To be honest, I wasn’t even looking for anything that day. It just popped up on a Steam Deal of the Day – 66 per cent off? Bargain! And the name caught my eye: You Need A Budget? What kind of game is called You Need A Budget? Curiosity piqued, I clicked on it – and it’s one of the best things I ever did.

No, I’m not going to sit here and extol the virtues of that wondrous little piece of software for the next 10 minutes (although for the record, it honestly and sincerely changed my life). But it did get me thinking about how clever YNAB – that’s what the cool kids call it, by the way – was in marketing budgeting software on a digital shopfront for PC video games.

Things like budgeting and pensions and other Grown Up Stuff always sound like a good idea at the time, but you never actually get around to it, do you? Either you keep putting it off or you resolutely decide to do it now, settle down to get started, realise how futile it is, cry a bit, feel sorry for yourself, and quit before you even begin.

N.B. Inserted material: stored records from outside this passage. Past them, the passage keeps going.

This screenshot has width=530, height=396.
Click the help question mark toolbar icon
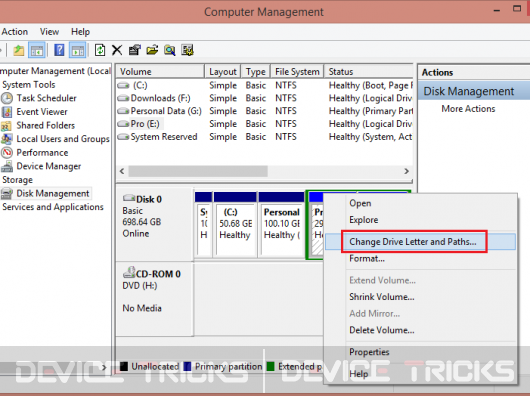click(59, 50)
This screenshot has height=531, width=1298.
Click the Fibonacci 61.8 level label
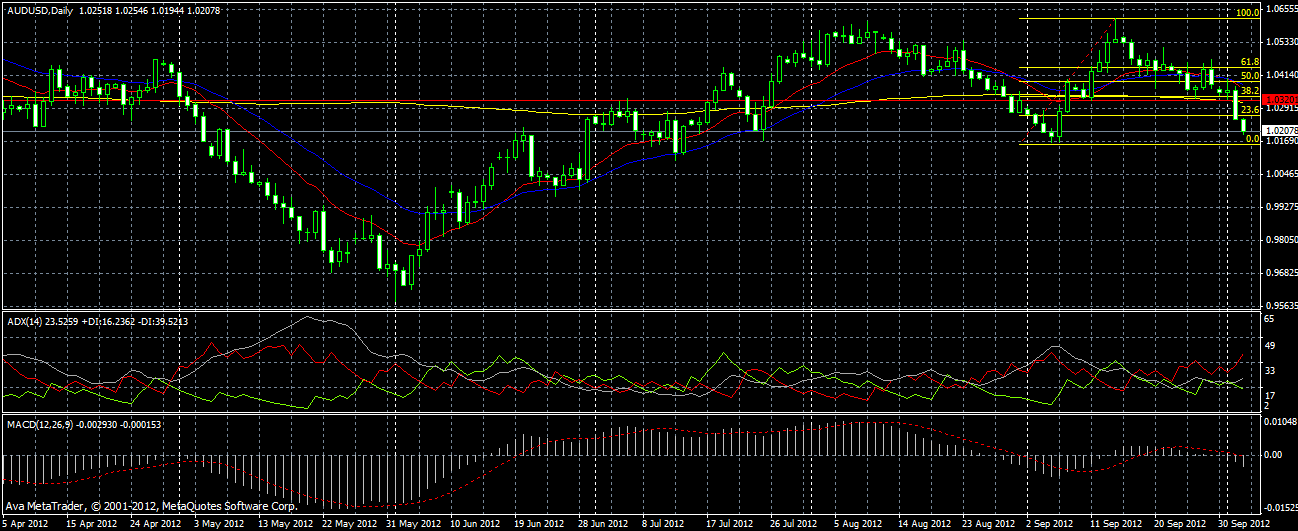click(1248, 62)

The interesting bit is that YNAB is less about software and more about a mindset and methodology, but it was that discounted software on Steam of all places that initially got my attention. Maybe it’s the idea that getting anything – even something you’re not actively seeking – at a discount leaves us giddy; I can’t deny that that bright and sparkly 66 per cent discount didn’t entice me. Coupled with free, live online tutorials on how the system works, I became a life-long YNABer.


You Need A Budget
You Need A Budget. Credit: Steam

The secret, you see, is that YNAB‘s software, housed neatly in my Steam account, felt less like real-life budgeting and more like a game. Logging in each day (it’s a monthly SaaS) feels a bit like logging into Animal Crossing: New Horizons: it’s not always fun, per se, but it’s a habit, and a quick 20 minutes of maintenance now might save a whole lot of aggro down the line.

This approach helps fuel other parts of my life, too. It’s as if I can’t do anything anymore without gamifying it in some way. The only time I’ve ever had a meaningful relationship with physical exercise was with my Wii and Balance Board (and yes, you’re right, that was indeed a very long time ago, but I used my Ring Fit exactly one time in lockdown and it nearly killed me). I use Trello to organise all my work, but only because I get immense satisfaction moving commissions from “to do”, to “in progress”, to “done”, to “invoiced” to – my favourite – “paid”.

The more I can make a mundane task like time management feel like a game with rewards – be they real, imaginary or metaphorical – the better the chances of me sticking at it.

It’s clearly not just me, though. A cursory glance at any app store shows hundreds of gamify apps designed to boost our productivity. Everyday tasks like running, mindfulness, weight loss, and even learning a new language embrace gamification, most of which also capitalise on microlearning – that is, like New Horizons, the idea of doing something for only 15 minutes a day, every day – in the hope of developing positive habits. By breaking down intimidating tasks into smaller, more digestible chunks and rewarding yourself for every successfully completed step – you know, just like video games do – we can actually get shit done.

So the next time you’re struggling to develop a sensible new habit like drinking enough water or digitising your to-do list, it might be worth rooting around a bit to see if there’s a YouTube video or app that can not only help you do it, but track your progress, too. After all, as immortalised in the words of Noel Gallagher, “Life is a game we play” – so why not play to win, and maybe have some fun along the way?